Background information on BPIBCI
The Clearing House introduced Bank Conditions Index at the end of 2016 in order to provide a quantitative assessment of the resilience of the U.S. banking sector using a wide range of common indicators of bank condition and updates the index at a quarterly frequency. The index synthesizes data on 24 banking indicators, grouped into six categories: capital, liquidity, risk-aversion, asset quality, interconnectedness and profitability.

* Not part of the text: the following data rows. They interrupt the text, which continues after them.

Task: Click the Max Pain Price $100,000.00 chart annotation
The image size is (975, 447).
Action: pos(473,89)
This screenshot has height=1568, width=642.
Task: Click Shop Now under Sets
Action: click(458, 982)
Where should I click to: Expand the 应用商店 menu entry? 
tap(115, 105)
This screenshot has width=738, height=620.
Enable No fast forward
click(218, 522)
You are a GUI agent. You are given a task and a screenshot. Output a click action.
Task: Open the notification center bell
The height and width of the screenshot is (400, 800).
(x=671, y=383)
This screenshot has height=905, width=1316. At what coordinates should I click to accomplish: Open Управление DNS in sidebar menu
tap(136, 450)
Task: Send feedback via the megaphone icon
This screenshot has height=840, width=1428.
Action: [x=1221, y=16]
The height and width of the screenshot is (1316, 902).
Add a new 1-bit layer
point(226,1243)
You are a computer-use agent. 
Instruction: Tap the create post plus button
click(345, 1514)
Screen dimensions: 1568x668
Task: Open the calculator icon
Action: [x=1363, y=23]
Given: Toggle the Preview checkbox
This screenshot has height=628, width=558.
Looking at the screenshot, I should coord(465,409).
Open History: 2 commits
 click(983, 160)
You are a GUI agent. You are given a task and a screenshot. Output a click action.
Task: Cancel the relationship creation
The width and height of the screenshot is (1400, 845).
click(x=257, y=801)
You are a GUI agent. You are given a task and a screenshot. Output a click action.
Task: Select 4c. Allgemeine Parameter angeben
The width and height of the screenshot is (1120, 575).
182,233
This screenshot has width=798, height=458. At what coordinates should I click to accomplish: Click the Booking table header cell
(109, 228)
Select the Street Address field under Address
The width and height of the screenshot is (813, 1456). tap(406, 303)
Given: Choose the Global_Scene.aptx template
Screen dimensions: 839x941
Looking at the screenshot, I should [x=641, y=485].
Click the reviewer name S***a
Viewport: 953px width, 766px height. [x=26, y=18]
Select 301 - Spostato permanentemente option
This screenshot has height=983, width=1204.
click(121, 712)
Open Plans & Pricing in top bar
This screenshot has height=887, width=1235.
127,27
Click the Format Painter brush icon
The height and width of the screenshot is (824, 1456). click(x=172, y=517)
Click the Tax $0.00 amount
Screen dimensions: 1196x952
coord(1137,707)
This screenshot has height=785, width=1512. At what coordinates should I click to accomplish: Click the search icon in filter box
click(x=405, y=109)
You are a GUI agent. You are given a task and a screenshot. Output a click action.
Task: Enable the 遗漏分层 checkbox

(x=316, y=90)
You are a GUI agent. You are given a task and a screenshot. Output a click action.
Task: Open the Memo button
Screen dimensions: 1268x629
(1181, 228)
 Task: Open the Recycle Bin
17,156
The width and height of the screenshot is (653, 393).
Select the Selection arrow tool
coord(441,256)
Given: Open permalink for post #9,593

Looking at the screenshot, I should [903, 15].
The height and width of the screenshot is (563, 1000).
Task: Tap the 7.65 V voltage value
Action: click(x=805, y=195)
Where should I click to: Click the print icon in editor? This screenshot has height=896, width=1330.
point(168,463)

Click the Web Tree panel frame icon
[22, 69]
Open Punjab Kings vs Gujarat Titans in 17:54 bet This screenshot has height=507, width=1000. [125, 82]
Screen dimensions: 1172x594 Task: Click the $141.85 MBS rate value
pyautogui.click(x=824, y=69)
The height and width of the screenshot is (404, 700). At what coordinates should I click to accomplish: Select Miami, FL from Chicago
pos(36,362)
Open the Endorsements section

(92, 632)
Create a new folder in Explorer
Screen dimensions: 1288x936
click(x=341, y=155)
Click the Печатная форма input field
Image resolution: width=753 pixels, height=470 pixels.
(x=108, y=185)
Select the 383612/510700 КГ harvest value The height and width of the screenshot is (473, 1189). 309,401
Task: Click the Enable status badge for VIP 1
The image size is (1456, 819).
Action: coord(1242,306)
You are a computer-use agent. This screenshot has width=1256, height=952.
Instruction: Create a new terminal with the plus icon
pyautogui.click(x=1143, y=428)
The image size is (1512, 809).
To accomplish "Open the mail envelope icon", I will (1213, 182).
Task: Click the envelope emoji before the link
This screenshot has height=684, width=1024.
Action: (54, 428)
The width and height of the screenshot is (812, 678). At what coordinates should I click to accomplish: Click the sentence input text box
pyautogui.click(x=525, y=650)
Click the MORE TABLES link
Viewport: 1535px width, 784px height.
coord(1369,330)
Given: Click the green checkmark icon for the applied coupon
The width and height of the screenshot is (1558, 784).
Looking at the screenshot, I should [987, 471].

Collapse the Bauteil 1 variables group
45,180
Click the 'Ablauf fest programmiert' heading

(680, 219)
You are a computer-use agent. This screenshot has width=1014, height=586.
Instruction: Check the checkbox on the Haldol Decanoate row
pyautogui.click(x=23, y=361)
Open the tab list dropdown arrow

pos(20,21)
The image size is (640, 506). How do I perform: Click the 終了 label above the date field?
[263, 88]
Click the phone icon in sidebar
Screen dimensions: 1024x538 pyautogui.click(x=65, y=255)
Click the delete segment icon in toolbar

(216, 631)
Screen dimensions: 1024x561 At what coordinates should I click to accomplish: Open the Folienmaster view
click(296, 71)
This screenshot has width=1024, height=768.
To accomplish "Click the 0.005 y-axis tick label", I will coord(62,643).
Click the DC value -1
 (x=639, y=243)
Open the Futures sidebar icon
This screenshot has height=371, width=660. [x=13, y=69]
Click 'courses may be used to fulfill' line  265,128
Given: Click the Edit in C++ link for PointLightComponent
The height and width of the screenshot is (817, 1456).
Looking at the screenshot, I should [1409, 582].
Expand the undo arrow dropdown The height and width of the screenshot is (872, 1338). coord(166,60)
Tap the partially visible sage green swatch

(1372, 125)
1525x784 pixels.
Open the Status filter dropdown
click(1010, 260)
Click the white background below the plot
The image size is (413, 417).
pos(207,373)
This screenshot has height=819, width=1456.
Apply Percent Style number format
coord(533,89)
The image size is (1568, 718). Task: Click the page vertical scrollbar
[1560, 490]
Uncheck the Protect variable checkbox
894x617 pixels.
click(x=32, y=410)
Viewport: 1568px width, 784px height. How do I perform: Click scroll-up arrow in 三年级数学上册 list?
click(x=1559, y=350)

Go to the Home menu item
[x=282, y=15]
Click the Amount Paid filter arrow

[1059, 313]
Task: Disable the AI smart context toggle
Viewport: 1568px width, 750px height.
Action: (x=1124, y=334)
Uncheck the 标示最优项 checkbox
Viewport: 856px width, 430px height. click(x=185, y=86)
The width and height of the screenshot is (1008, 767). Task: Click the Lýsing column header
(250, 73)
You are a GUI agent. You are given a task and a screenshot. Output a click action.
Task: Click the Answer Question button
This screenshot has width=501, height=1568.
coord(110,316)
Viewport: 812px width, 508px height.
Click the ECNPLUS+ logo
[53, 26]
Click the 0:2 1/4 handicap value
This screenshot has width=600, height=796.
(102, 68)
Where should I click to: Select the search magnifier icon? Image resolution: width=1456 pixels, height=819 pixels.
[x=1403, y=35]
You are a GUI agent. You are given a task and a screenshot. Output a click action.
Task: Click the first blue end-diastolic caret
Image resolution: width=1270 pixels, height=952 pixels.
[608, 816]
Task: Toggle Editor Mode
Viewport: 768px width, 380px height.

The aggregate index assesses the resilience of the banking sector from the first quarter of 1996 to the present (first quarter of 2018) on a scale of 0 to 100. A value of 100 indicates that the banking sector is at its most resilient since the first quarter of 1996; conversely, a value of 0 implies that the U.S. banking sector is at its most vulnerable. Although a value of 100 is associated with a maximally resilient banking system, it is probably not the level most conducive of robust economic growth. On the one hand, having extremely safe banks is desirable from a financial stability perspective as vulnerabilities in the banking system amplify and propagate adverse economic and financial shocks, resulting in severe and persistent economic downturns. On the other hand, a banking system that is excessively risk-averse will also have an adverse impact on economic growth over the medium and longer term by restraining credit to borrowers that are bank-dependent (e.g., small businesses) and via higher lending rates on loans to all types of borrowers. We find that GDP growth is at its highest when the BPIBCI is about 60 (see the dashed line in Exhibit 1). Currently the BPIBCI is close to 100, suggesting that bank caution or banking regulations could be holding back economic growth.
Disclaimer: The views expressed in this post are those of the author(s) and do not necessarily reflect the position of The Clearing House or its membership, and are not intended to be, and should not be construed as, legal advice of any kind.